La conferenza stampa
Conte all'Ars: «Mozione di censura ad Amata, enorme problema etico e morale: la giunta Schifani vada a casa»
L'ex premier a Palermo: «La Vardera candidato? Ogni forza politica giocherà le sue carte». E sulle primarie: «In Sicilia in realtà si potrebbe trovare un candidato che metta d'accordo tutti
La questione morale del centrodestra siciliano e l'imminente mozione di censura all'assessore Elvira Amata. Le primarie come “uno degli strumenti” per scegliere il candidato governatore e l'apertura, seppur cauta, a Cateno De Luca. C'è tutto questo nella conferenza stampa dell'ex premier e leader del Movimento cinque stelle Giuseppe Conte. All'Ars arriva accompagnato dal coordinatore siciliano Nuccio Di Paola e dal capogruppo Antonio De Luca.
In platea non sono molti i rappresentanti del campo progressista, giusto uno per partito (Valentina Chinnici del Pd e Pippo Lombardo di Sud chiama Nord) e c'è Ismaele La Vardera, già candidato a Palazzo d'Orleans. “La sua è una candidatura legittima, anche le altre forze politiche avranno i loro nomi, poi spero che ci siederemo attorno a un tavolo per scegliere la soluzione più efficace”, dice Conte rivolgendosi direttamente al leader di Controcorrente che, dopo la domanda, scherza: “Se preferisce esco e la tolgo dall'imbarazzo”.

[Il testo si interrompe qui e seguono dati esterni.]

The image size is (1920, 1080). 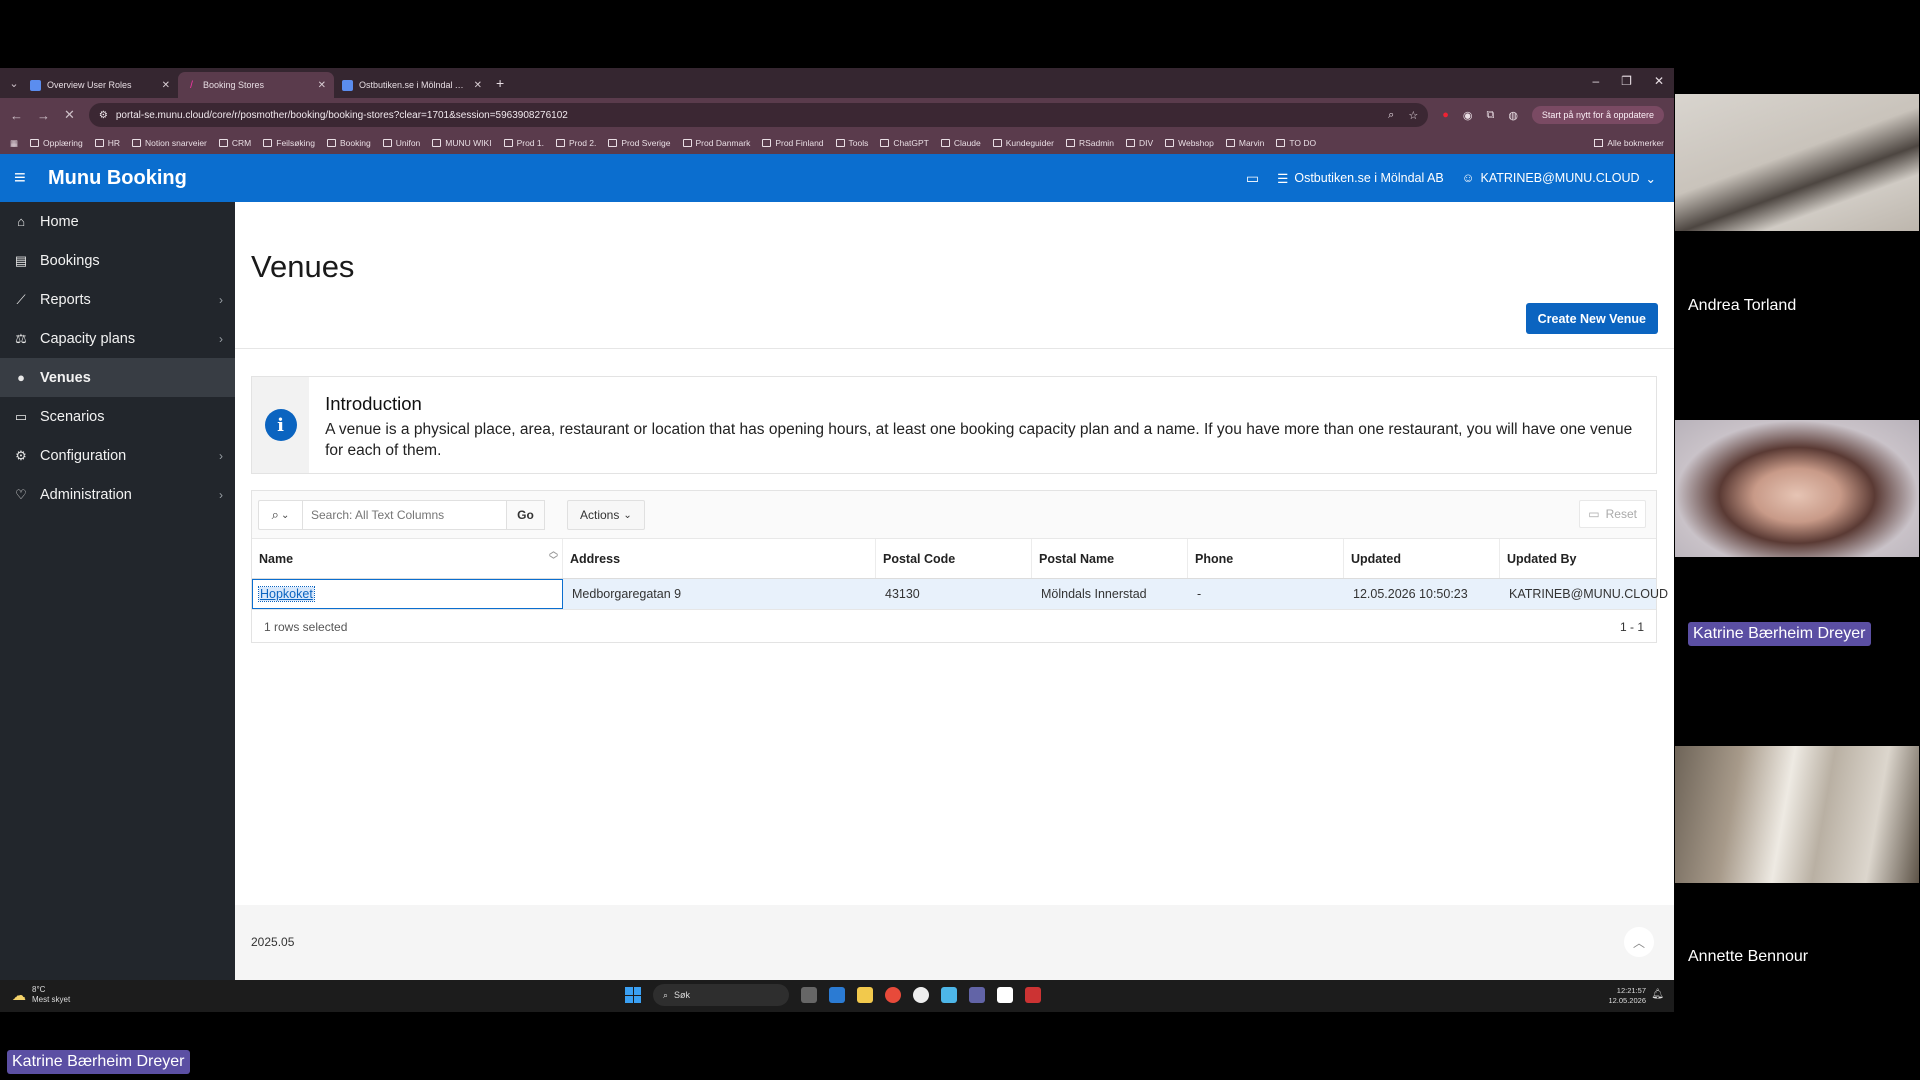 What do you see at coordinates (865, 995) in the screenshot?
I see `file-explorer-icon` at bounding box center [865, 995].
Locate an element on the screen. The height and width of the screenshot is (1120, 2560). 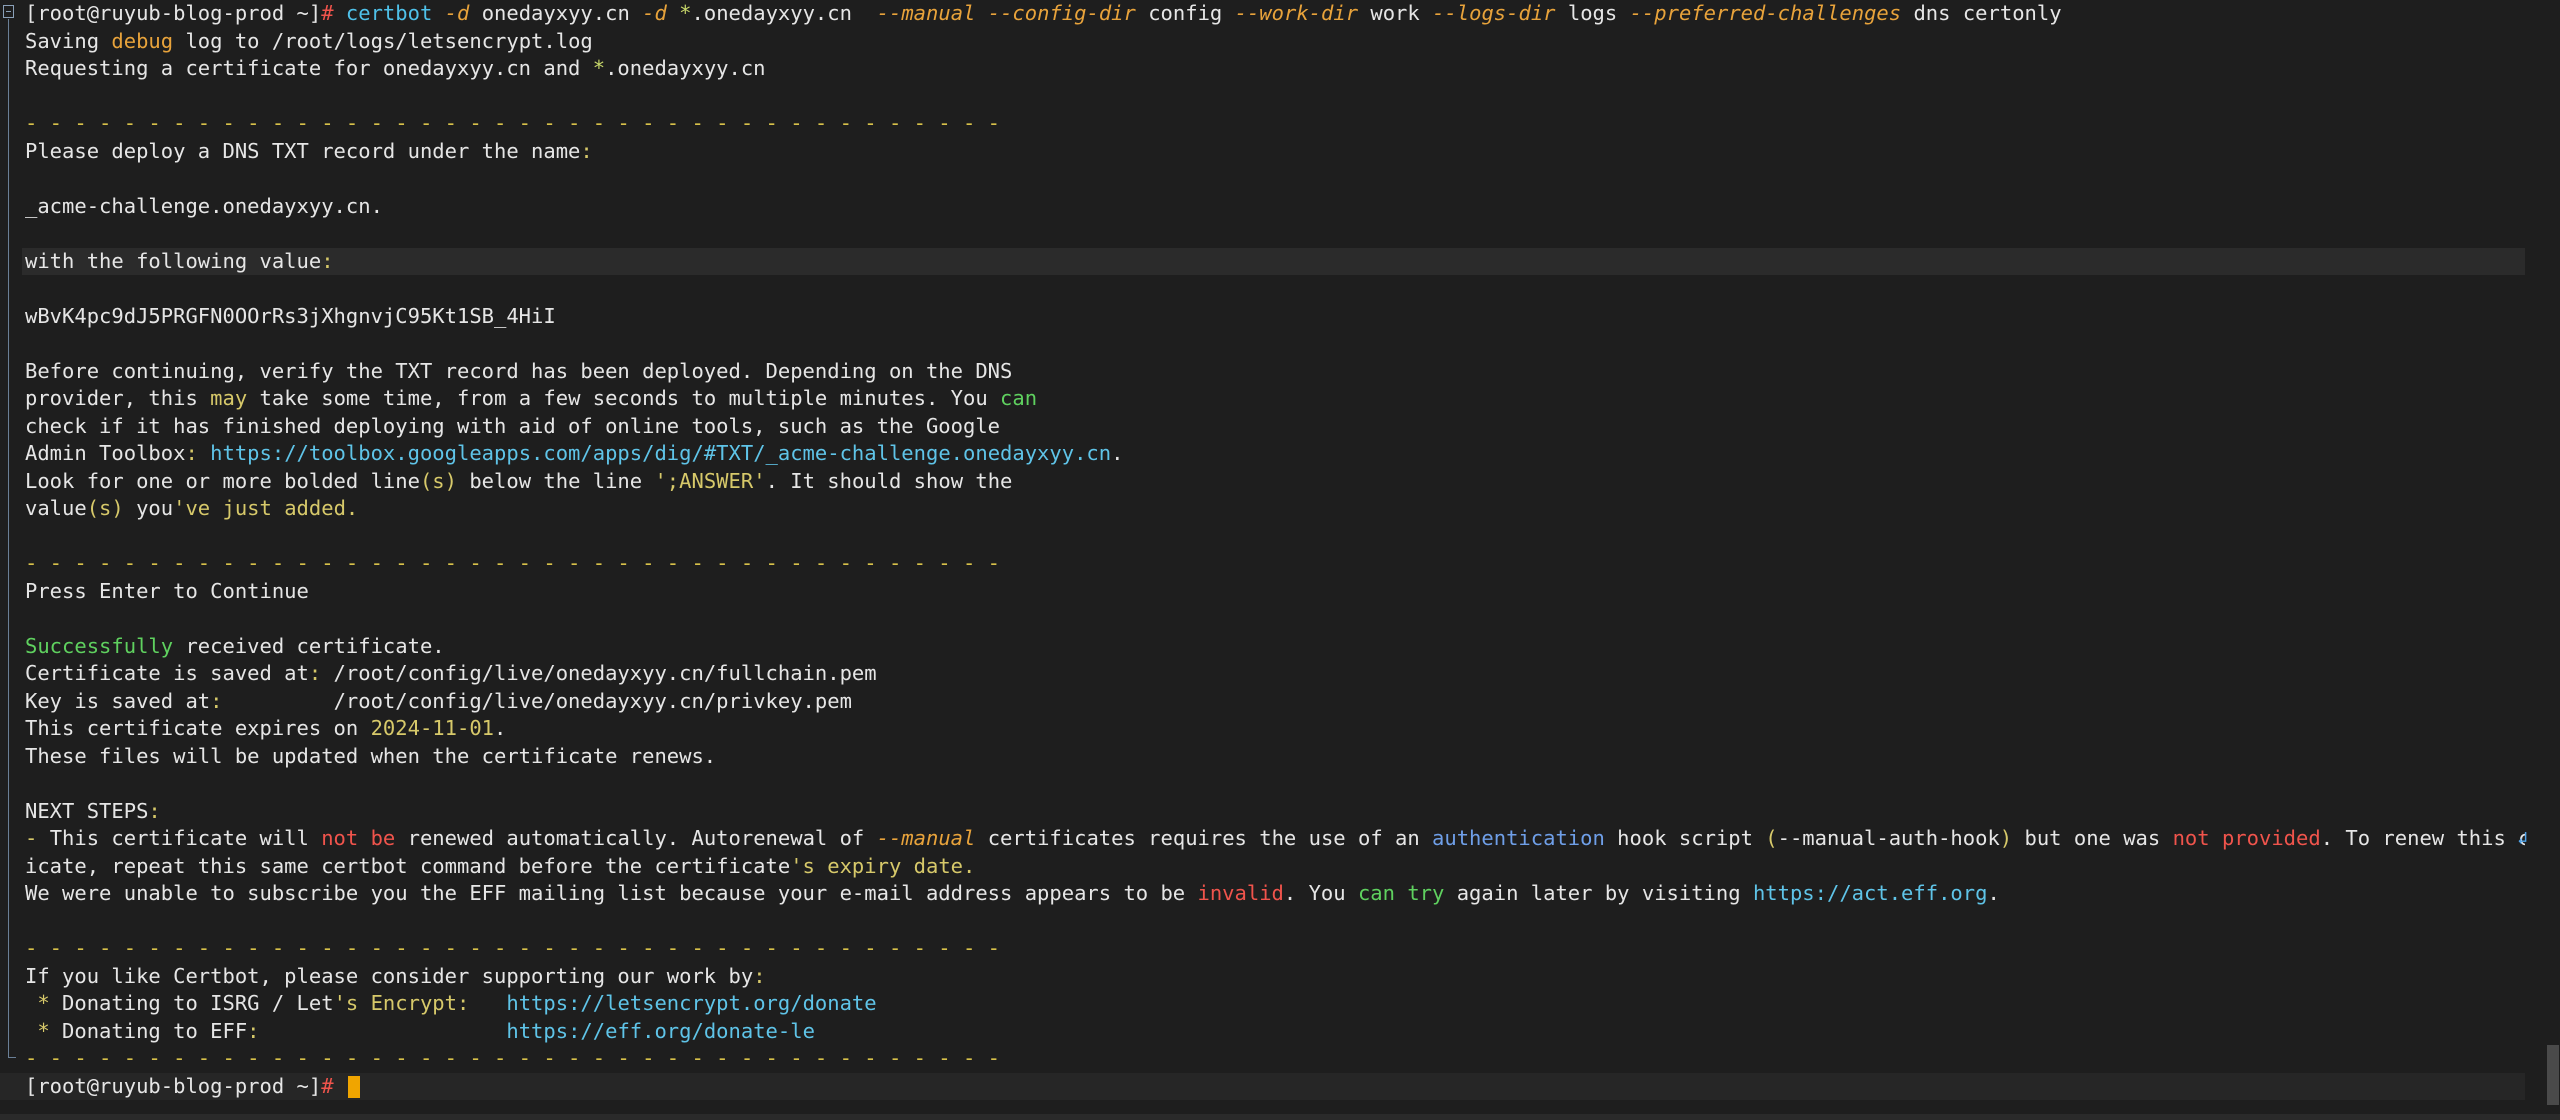
text-span: received certificate. is located at coordinates (309, 646).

Conte arriva sulla scia dei risultati del referendum che in Sicilia avrebbero rappresentato una svolta: “Stavolta è successo qualcosa di nuovo: i siciliani hanno espresso un voto che non è clientelare. Ci vogliamo rassegnare al clientelismo? Se noi non rompiamo questo circolo vizioso – ha spiegato - non potremo più ottenere la fiducia dei cittadini. Questo è un invito che rivolgo a tutte le forze genuinamente progressiste”.
Ma gran parte dell'intervento di Conte ruota attorno ai guai giudiziari del centrodestra siciliano. “La questione siciliana è una questione italiana. Questa è una realtà centrale, una comunità che ha rilevanza in Italia. Oggi c'è una chiara questione morale e politica”. E non manca un riferimento alle ultime vicende, quelle che hanno riguardato il deputato meloniano agrigentino Lillo Pisano: “Fratelli d'Italia– ha detto Conte - ha un problema grave e non solo in Sicilia. A livello nazionale abbiamo visto le dimissioni di Del Mastro, Santanché e Bartolozzi. Non possiamo lasciare che diventi tutto normale. In Sicilia sta succedendo questo: ogni forza politica ha i suoi indagati e le accuse sono gravi e quasi sempre collegati a condotte contrarie ai doveri istituzionali della buona politica”.
Conte così annuncia la mozione di censura all'assessore Elvira Amata: “Si tratta di un primo passo e di una richiesta di assunzione di responsabilità. Se questa giunta ha dignità – aggiunge Conte - deve andare a casa e consentire ai cittadini di questa comunità siciliana di esprimersi nuovamente”.
Così, lo sguardo finisce inevitabilmente verso le prossime elezioni. Con quale strumento si sceglierà il prossimo candidato? “Abbiamo sperimentato le primarie già in passato, nelle precedenti elezioni regionali. Se sono aperte e non di apparato, è una delle possibilità. Ho colto nell'aria un vento nuovo e credo che per la sfida nazionale le primarie possano essere il percorso migliore. In Sicilia, un metodo può essere anche quello di trovare un candidato particolarmente accreditato e in grado di mettere d'accordo tutti”.
Intanto, un candidato nel campo anti-Schifani c'è già: “Ismaele La Vardera gioca le sue carte legittimamente. Ma tutte le forze politiche hanno le proprie carte. Quando ci si siederà attorno al tavolo – spiega Conte - spero che non si resti ancorati a interessi di partito e che si voglia convergere sulla scelta più performante possibile, cioè verso il candidato con più chance di vittoria. Ognuno dà le proprie disponibilità, lo farà anche il Pd e noi. Ma lavoriamo tutti insieme, questa partita è importante – aggiunge - concentriamoci sull'obiettivo: in Sicilia bisogna voltare pagina”.
Riguardo al perimetro della coalizione, invece, Conte lascia ai rappresentanti politici regionali di delimitare il campo: “Ci sarà De Luca? Io non sono qui per dare la patente di progressista a chicchessia. Sarei arrogante se mi pronunciassi. Lascerò alle forze politiche qui rappresentate – ha detto - le valutazioni e il percorso da costruire”.